Kete at NDF 2013 / How is Kete different from a wiki?

We often refer to Kete as “wiki inspired”. Wikis are very text based and multimedia integration is usually a manual process and cumbersome. For most wiki software anything but text is sort of bolted on. When we conceived of Kete, we wanted images, audio, video, and documents, as well as discussion to be right at the fore along with text. So all of these types of digital artifacts are easily bundled around a topic.

We also wanted this rich information to be easily reusable and shareable, whether it was the metadata itself, or the binary files. Thus our emphasis on open standards, such as having an OAI-PMH repository for all public metadata on a site and support for very specific RSS feeds. Again, multimedia is given importance, even within our RSS feeds, so it’s easy to use Kete to host podcasts for example or using it with different discovery tools such a the Cooliris.com plugin which makes a great digital kiosk.

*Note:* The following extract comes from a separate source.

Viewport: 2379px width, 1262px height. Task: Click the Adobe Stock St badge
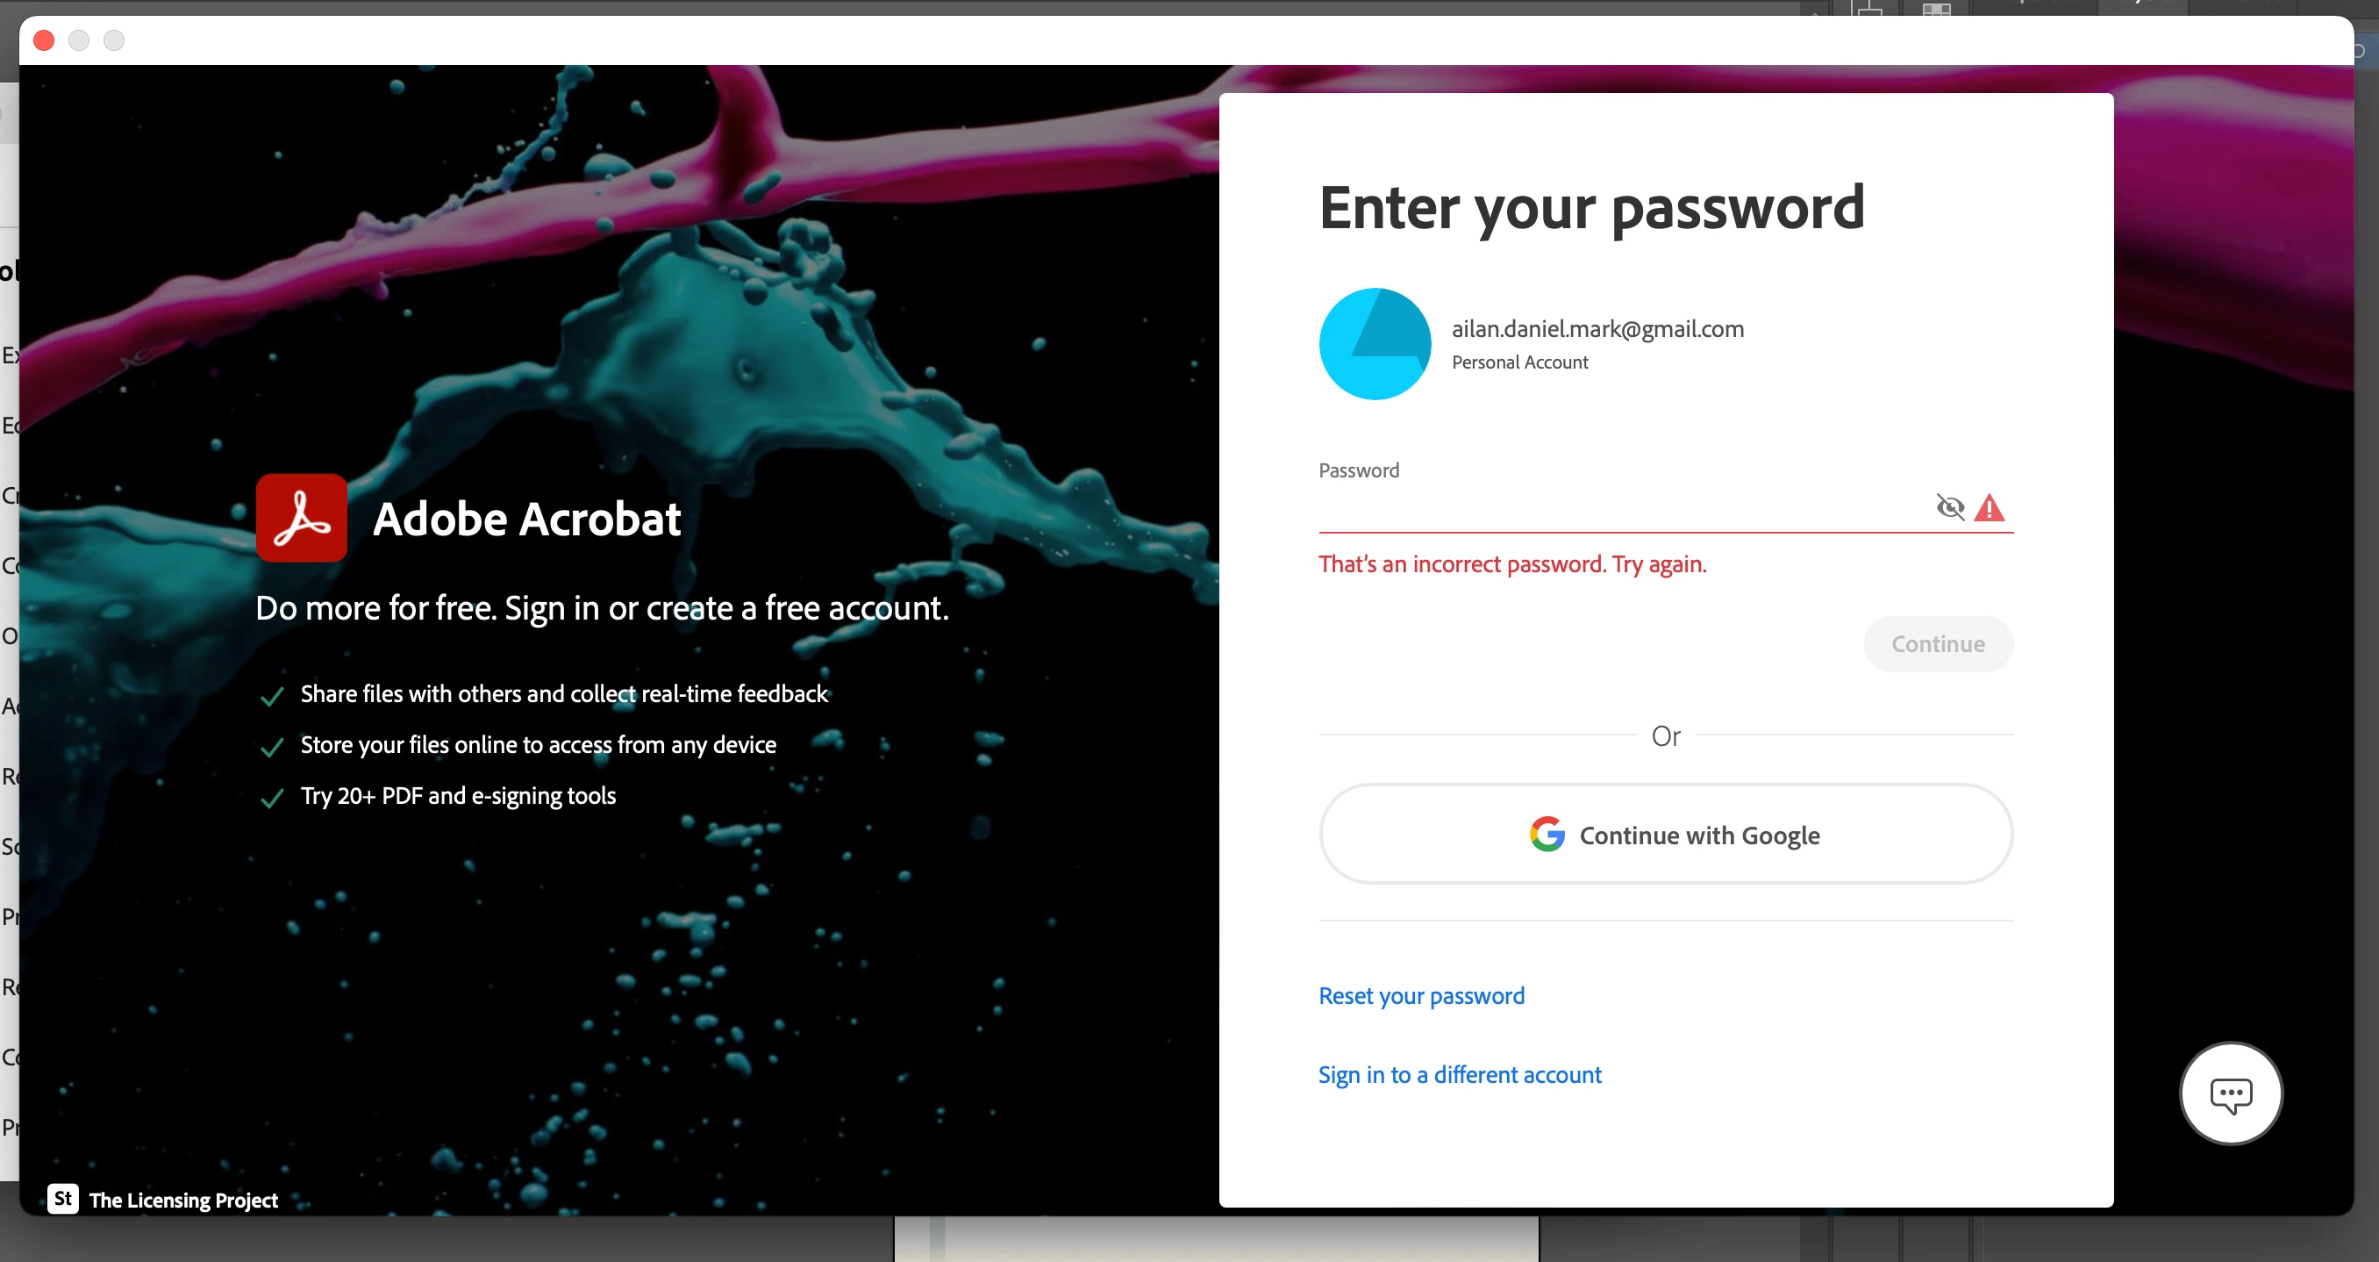tap(63, 1198)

Kete was also viewed as a part of a larger information ecosystem, as such it has tools for easily pulling data from site administrator configured sources (other Kete, or search aggregation sources like Digital New Zealand or even Twitter, anything that uses OpenSearch standard). Here’s an example of Kete site’s search showing material from a library’s catalog, some of the library’s other digital resources, and the Digital New Zealand search aggregation service under “More Resources”:

http://chinesecommunity.org.nz/en/site/search/topics/for/silver?search_terms=silver

Here’s a search on Kete.net.nz for information about Kete Horowhenua, with results from Digital New Zealand and Twitter:

http://kete.net.nz/en/site/search/topics/for/kete+horowhenua?search_terms=kete+horowhenua

Another example, this time showing results pulled in from another Kete site along with Digital New Zealand:

http://horowhenua.kete.net.nz/en/site/search/topics/for/council+minutes?search_terms=council+minutes

So we try to make it easy to pull in relevant material from other sources, but we also make it easy to push the local Kete site data out again. Here’s a new feature in Koha that does a parallel search of Kete Horowhenua along side search results from its catalog:

http://opac.koha.catalystdemo.net.nz/cgi-bin/koha/opac-search.pl?q=maori+battalion

or here are Kete Horowhenua items showing along side Te Papa’s collection results through the Digital New Zealand service:

http://collections.tepapa.govt.nz/search.aspx?term=anzac

To summarize, Kete’s differences from wiki as giving equal importance to multimedia items as text and that Kete was designed from the beginning to be apart of a larger ecosystem of information, rather than only a narrow silo of text.